» **Your task**: Whatever lies between the line that holds "首頁 (29, 391)" and the final line of the records below, both included, should be repeated exactly; leave out the pictures and add nothing.

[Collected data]
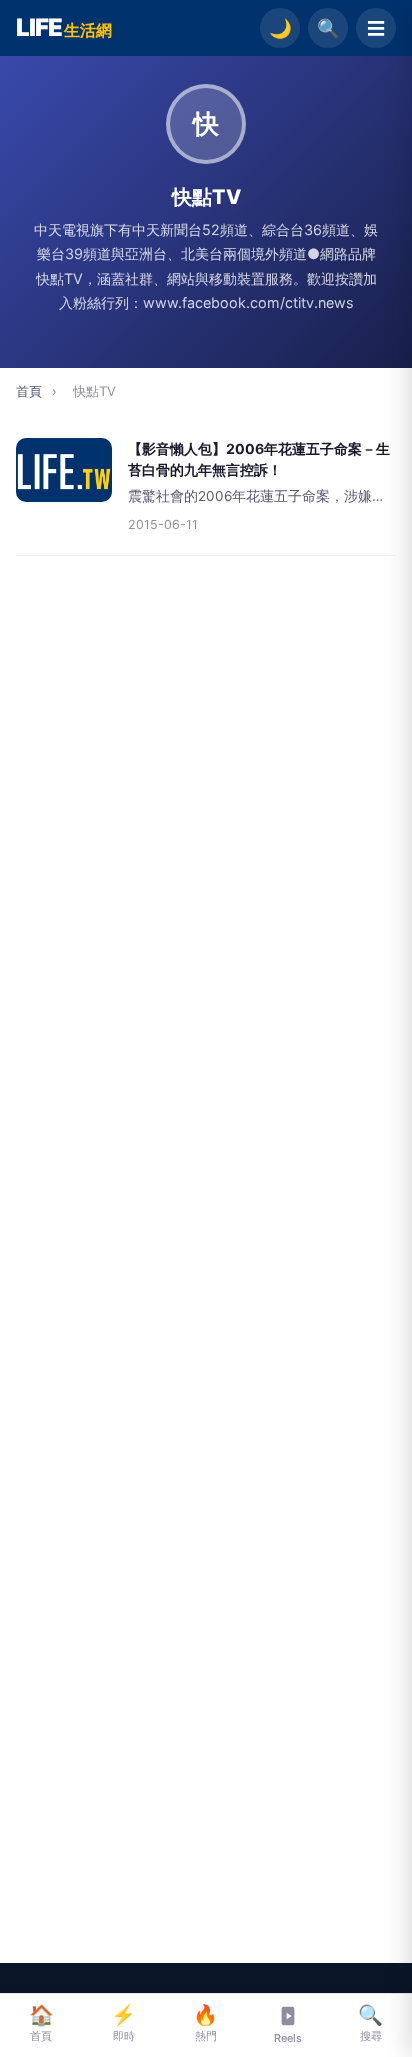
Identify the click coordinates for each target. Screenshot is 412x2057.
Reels (288, 2038)
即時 (123, 2023)
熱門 (205, 2023)
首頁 (29, 391)
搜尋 (370, 2023)
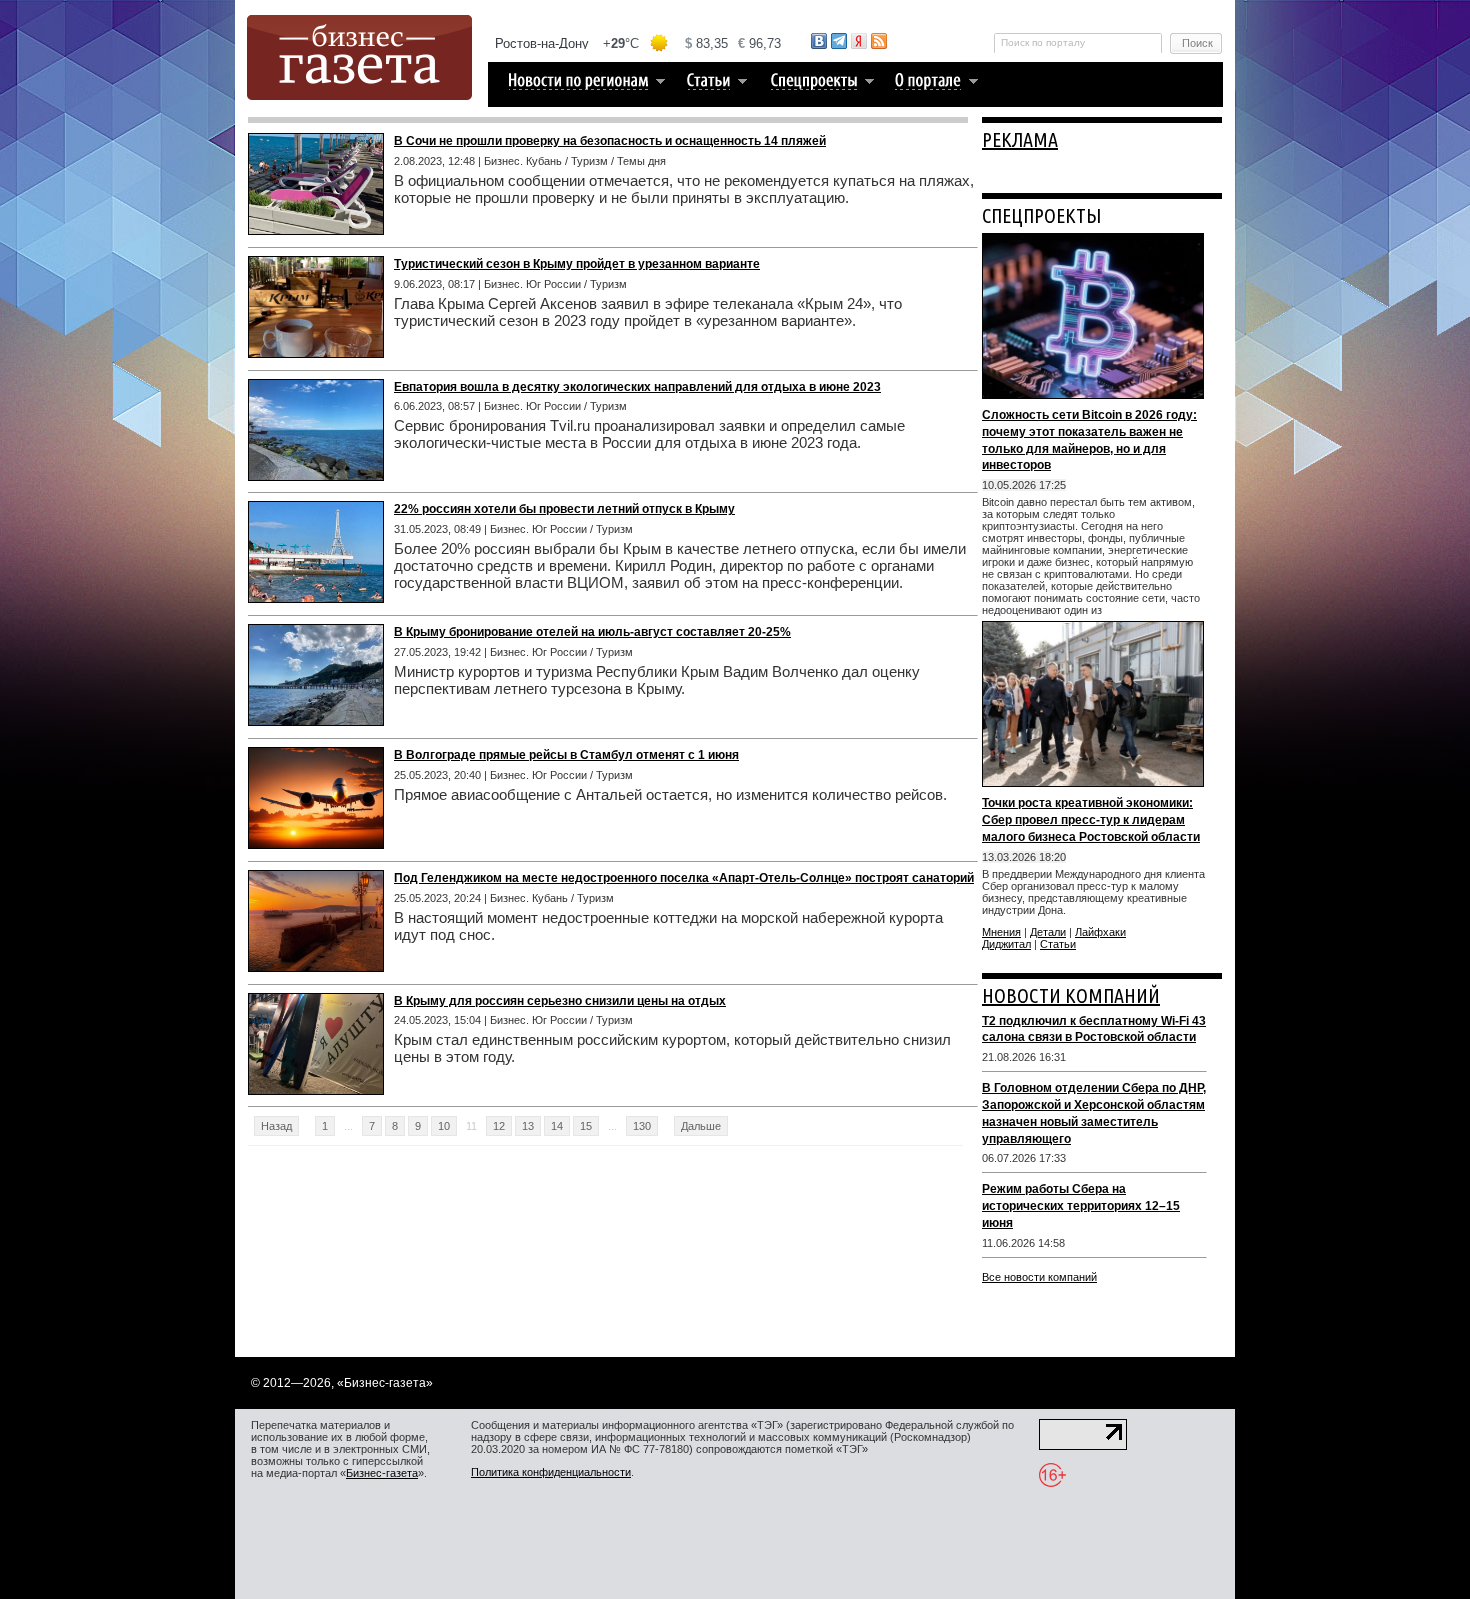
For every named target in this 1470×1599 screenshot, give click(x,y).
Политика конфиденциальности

» **Your response**:
首頁 (29, 391)
搜尋 (370, 2023)
For every named target in this 1470×1599 screenshot, give click(x,y).
Политика конфиденциальности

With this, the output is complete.